In order to have a good, working understanding of hypnosis it is helpful to have an insight into how the mind works in general. This can be explained very simply. You do not need to know about the elaborate, sophisticated workings of the mind; a basic explanation will be sufficient.
The mind is made up of two parts: the subconscious and the conscious. The subconscious part of the mind functions automatically. It is not the thinking part, it is the doer. Before the age of approximately five years old, our ability to learn is at its peak. All the information passed on to us from our parents, teachers, etc. goes directly to the subconscious, which files it away immediately. This is why if you tell a toddler that a wall is black when it is white the child will just accept this, where an older child would challenge you. As the child progresses another facility comes into operation: the conscious.

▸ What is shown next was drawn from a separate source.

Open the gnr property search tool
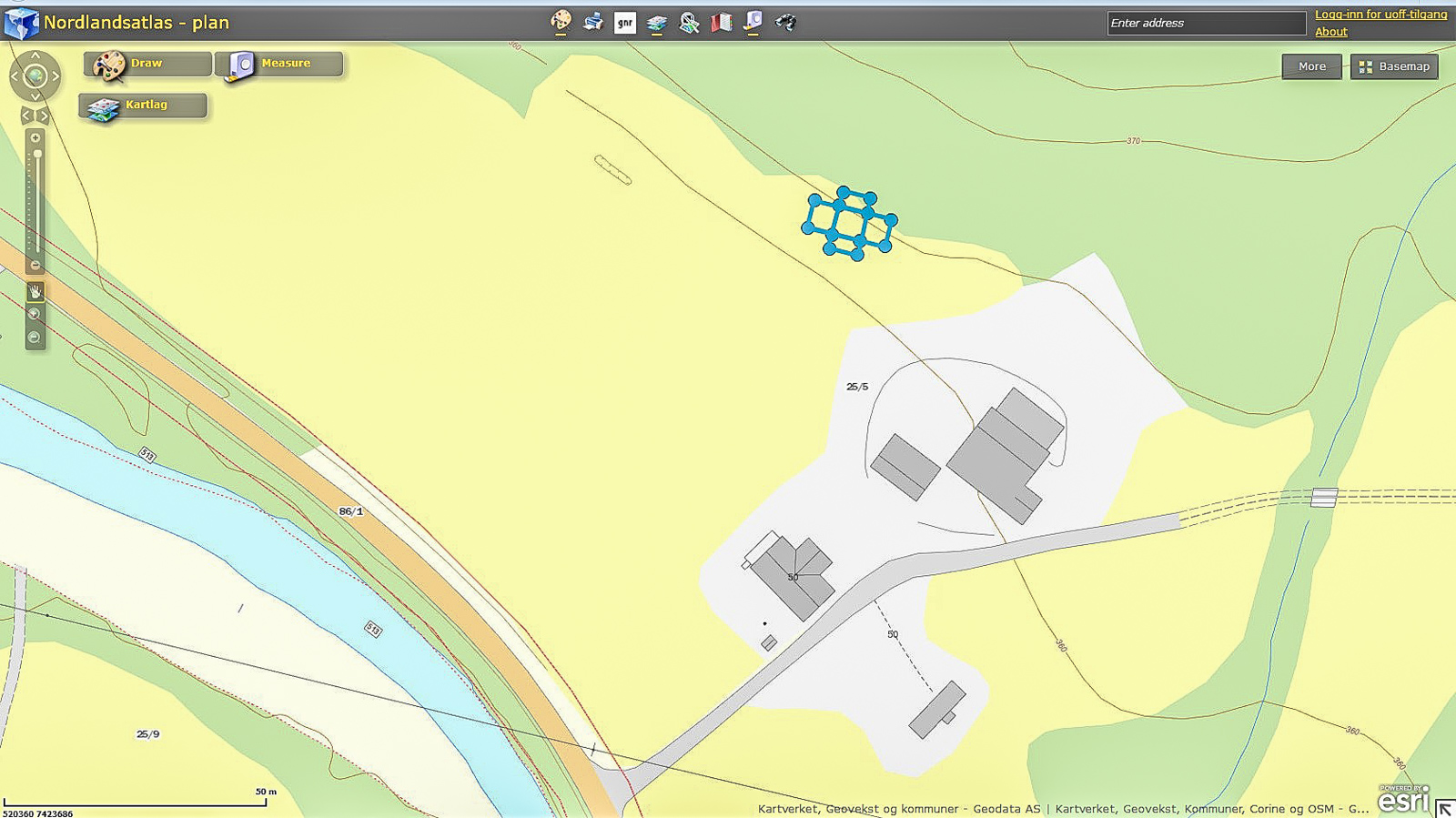Viewport: 1456px width, 818px height. click(625, 23)
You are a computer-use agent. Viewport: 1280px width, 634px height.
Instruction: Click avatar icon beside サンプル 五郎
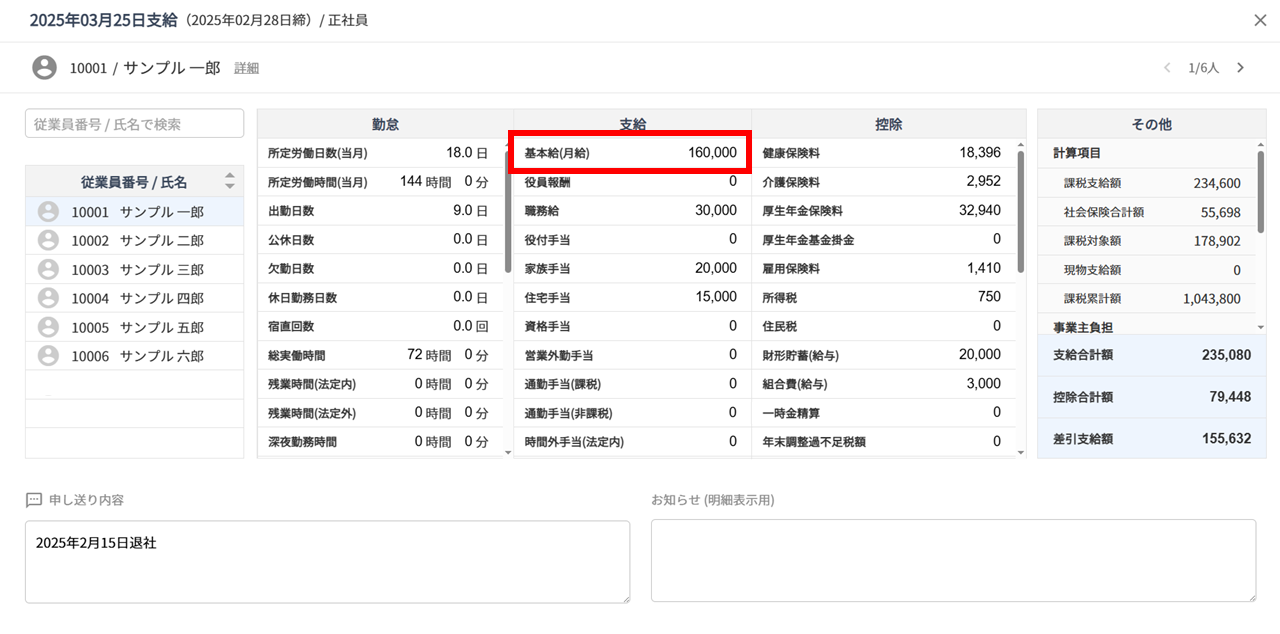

The conscious part of the mind acts like an editor of a newspaper, who chooses which stories will be carried in each edition, which will be filed away to use another day, and which can be discarded. There is only a certain amount of knowledge that can be held at any one time in the forefront of the mind to which the conscious has immediate access. When this forefront is fully occupied, any additional information coming through is stored away in the mind’s ‘filing system’. Just like the busy editor who has an assistant in charge of the filing, the conscious passes over control of the sophisticated filing system to the subconscious. And just as when the editor’s assistant is absent the editor may have problems finding a file, the conscious has no idea how to work the unfamiliar, complicated controls of the subconscious filing system.
Everything we have ever done, said, heard, smelled or seen is stored away, in fact. In hypnosis the subconscious can be easily accessed and the memories of an incident retrieved and looked at in detail. The police find this particularly useful in uncovering information—such as the record of a numberplate or the description of the face of an attacker—when victims’ or witnesses’ immediate, conscious memory has been erased by shock.
In my practice in Harley Street I often take clients back in regression (a term used to describe taking someone back in hypnosis to an earlier memory) to the time when they first walked as a child. They can see what they wore (sometimes just a nappy), what their parents were like and how they looked, even to describing their hairstyles and what they were saying. This shows how fantastic a system the brain is and how easy it is to retrieve information.
There are many obstacles preventing certain information being directly available to the conscious mind. Accessing the subconscious overcomes these obstacles immediately. Remember, the subconscious is the automatic part of the mind and will take orders. If you ask for a certain memory to be brought forward, it retrieves the required information as instructed. If the memory is attached to a trauma, the whole package comes forward.
By accessing data straight from the subconscious the information is not edited and, consequently, you may touch on a particularly distressing incident. This unhappy memory may cause the person in hypnosis to undergo what is called an abreaction . This means that he or she is in the middle of the emotion and may burst into tears. This outburst can sometimes be very exaggerated, due to the trance and the lifting of inhibitions. To the untrained it can be quite frightening and is another reason why hypnosis has for so long been rumoured to cause people actual mental or psychological harm.